Germany: +0.1% industry orders in May
Orders to German industry in May rose 0.1% monthly, versus an expected 0.3% decline and recorded a 3.1% year-over-year decline according to data released this morning by Destatis. Domestic monthly orders fell 1.5% while orders from abroad grew by 1.3%. German traders are also anticipating supply problems until the middle of next year, according to a survey by the independent research institute. Ifo. Indeed, in June, 75% of the sample of retailers in Germany complained that not all ordered goods were delivered, slightly lower than that recorded in May (80.1%).

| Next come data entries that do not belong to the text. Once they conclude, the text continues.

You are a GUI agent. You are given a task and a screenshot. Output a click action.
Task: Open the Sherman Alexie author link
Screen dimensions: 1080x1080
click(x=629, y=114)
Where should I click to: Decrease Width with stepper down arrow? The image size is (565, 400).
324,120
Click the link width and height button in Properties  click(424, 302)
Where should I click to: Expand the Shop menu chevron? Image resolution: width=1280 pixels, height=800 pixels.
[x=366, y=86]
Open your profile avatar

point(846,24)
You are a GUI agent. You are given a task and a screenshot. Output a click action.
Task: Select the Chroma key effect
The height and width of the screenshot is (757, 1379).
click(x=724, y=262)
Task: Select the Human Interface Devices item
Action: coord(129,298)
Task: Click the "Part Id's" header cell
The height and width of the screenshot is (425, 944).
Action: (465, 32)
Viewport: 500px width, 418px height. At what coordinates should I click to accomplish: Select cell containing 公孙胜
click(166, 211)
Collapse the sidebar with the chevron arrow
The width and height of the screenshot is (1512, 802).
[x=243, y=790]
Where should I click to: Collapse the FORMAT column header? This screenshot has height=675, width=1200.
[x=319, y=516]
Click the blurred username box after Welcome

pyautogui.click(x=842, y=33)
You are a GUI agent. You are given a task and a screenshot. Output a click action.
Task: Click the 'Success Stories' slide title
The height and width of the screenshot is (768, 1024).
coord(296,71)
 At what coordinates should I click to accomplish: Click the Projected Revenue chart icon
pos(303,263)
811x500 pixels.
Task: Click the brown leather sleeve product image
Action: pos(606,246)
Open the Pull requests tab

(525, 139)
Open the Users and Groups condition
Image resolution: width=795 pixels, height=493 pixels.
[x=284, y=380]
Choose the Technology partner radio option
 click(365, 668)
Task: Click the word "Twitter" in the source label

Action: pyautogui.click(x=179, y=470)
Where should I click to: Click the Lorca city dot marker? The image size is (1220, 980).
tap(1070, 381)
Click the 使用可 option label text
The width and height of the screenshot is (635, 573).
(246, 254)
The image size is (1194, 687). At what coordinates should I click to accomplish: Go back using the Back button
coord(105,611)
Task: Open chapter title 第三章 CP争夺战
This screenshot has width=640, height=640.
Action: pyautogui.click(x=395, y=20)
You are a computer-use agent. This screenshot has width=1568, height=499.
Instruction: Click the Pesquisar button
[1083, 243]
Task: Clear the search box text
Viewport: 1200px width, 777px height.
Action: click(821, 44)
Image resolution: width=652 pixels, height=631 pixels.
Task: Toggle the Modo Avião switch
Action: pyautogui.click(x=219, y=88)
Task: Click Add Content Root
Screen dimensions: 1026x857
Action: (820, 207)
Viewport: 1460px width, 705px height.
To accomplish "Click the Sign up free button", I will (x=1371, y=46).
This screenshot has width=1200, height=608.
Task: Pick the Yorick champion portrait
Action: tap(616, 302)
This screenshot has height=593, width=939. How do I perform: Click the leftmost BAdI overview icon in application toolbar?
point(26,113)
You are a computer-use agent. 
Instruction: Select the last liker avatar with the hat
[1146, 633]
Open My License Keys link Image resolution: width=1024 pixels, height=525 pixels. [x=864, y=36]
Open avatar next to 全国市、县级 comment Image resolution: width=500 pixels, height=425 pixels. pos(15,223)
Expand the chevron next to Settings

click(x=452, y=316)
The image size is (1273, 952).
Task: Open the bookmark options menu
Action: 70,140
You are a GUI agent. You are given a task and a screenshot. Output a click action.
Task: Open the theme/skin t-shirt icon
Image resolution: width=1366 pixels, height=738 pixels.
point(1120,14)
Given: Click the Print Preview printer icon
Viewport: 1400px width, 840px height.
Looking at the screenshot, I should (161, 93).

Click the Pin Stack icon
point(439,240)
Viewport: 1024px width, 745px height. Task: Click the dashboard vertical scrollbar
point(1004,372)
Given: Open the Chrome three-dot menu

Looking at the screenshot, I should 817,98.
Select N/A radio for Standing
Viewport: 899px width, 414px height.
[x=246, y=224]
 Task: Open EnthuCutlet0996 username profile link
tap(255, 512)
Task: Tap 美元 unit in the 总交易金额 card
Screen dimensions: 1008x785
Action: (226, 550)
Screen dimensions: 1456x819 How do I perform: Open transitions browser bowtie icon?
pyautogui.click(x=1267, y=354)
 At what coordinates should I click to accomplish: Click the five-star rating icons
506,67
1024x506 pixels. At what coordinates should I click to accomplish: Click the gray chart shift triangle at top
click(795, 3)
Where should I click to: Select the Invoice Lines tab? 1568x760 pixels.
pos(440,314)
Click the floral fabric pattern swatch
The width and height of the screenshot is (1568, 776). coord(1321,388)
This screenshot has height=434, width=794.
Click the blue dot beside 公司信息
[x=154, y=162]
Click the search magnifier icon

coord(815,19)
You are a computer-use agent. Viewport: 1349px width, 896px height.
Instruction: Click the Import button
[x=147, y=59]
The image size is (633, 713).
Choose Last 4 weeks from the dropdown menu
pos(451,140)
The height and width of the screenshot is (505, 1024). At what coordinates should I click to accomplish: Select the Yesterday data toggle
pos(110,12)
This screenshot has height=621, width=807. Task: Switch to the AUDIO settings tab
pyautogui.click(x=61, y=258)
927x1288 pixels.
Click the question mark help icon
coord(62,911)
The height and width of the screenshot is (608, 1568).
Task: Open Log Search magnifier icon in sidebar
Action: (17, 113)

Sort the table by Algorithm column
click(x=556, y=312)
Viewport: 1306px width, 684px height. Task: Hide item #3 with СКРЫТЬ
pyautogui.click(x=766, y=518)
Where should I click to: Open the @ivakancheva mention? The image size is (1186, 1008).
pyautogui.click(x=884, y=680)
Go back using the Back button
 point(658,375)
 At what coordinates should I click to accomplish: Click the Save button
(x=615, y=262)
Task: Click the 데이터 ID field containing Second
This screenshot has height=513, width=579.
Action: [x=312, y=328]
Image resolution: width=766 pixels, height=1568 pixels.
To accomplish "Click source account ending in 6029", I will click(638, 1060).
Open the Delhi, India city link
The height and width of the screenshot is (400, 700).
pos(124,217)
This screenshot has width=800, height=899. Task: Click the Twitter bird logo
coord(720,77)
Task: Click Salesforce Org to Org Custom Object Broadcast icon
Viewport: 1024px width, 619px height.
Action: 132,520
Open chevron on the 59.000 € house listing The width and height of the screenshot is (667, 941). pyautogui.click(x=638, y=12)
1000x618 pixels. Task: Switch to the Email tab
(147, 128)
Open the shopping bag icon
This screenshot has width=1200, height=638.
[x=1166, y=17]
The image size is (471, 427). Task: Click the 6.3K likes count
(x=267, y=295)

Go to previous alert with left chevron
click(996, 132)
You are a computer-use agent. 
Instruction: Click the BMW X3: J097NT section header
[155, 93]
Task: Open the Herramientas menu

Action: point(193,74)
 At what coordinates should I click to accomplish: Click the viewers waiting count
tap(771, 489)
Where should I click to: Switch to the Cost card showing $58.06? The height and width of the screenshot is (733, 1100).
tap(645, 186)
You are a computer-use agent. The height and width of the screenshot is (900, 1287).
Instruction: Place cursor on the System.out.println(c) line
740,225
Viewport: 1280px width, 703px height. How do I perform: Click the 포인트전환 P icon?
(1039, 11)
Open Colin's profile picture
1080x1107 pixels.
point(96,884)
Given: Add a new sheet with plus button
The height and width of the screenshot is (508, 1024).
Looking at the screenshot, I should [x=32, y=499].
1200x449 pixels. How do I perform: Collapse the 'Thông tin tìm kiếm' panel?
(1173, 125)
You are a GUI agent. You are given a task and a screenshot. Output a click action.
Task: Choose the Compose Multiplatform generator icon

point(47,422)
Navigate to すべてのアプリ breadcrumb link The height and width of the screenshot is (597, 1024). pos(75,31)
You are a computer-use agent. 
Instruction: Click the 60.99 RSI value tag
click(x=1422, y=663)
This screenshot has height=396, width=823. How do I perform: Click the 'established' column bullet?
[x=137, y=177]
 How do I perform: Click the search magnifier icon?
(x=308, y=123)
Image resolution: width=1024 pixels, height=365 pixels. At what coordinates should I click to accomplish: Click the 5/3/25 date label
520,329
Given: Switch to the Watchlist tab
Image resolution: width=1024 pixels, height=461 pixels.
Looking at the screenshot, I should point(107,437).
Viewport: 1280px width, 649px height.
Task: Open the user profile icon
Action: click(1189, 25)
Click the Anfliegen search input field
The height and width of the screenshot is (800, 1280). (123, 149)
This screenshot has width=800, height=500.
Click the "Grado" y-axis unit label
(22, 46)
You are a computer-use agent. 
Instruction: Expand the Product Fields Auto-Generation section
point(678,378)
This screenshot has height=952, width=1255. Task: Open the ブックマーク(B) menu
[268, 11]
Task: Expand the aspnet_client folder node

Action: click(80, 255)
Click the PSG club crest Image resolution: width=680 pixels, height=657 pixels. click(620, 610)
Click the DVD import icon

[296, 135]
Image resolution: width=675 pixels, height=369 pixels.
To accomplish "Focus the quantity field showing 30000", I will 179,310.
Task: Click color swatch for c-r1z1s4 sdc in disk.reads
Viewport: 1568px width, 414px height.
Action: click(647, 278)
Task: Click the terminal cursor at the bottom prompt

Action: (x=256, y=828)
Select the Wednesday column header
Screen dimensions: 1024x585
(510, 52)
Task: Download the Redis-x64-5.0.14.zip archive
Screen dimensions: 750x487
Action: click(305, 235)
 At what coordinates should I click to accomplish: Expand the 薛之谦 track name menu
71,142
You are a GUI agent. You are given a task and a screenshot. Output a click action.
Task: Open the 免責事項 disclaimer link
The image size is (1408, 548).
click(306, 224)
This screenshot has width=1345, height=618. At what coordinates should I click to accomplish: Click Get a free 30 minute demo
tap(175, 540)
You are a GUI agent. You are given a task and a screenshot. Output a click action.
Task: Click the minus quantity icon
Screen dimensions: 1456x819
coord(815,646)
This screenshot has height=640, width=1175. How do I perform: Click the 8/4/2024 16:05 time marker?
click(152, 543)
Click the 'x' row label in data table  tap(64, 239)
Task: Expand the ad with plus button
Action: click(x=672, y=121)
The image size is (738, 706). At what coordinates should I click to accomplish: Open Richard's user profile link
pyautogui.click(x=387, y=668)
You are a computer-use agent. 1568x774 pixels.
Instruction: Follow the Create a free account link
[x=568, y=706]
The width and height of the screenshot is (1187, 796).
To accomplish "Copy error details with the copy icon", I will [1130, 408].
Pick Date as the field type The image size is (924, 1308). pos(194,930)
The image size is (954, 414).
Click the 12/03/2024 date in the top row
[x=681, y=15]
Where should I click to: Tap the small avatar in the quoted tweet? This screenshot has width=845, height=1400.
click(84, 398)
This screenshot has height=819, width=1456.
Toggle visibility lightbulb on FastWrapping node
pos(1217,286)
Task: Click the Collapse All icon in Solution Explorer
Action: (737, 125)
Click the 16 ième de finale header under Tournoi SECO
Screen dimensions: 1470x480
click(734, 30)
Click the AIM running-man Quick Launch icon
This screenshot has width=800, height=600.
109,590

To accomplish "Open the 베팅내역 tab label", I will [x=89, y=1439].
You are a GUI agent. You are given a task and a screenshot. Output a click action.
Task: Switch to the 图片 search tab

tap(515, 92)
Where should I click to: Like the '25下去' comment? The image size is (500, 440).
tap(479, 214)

The euro has been at a 20-year low, and oil is back at $100
In the currency market, the dollar settled at its highest levels in 20 years with the euro at 1.0264 (from 1.024 as of July 5) and 138.9 yen (from 139.08). USD/JPY at 135.39 (135.74). On the crude front, WTI rose in August above $100 to 101.24 (+1.75%) after the overnight collapse of 9% and Brent crude in September to $105 (+2.35% after -8%). In refrigeration, however, the price Gas 154 euros per megawatt-hour (-6.7%) after the Norwegian government called off a strike that put supplies in Europe even more at risk.
Spread shrinks to 205 pips, return to 3.27%
Tonic session for Italian government bonds traded on the MTS electronic secondary. Thanks to the slow start of the Bundes losing steam, in fact, the gap between Italians and Germans closes at the age of ten again. After the first trades, the spread between the ten-year BTp benchmark and the same German maturity is indicated at 205 basis points, from 209 points for the final on July 5. There was also a slight drop in the yield of the benchmark ten-year BTp to 3.27% (3.28% at close on eve). Ten-year Bono has a hard time, losing ground compared to the Bond (with about 123 spread points).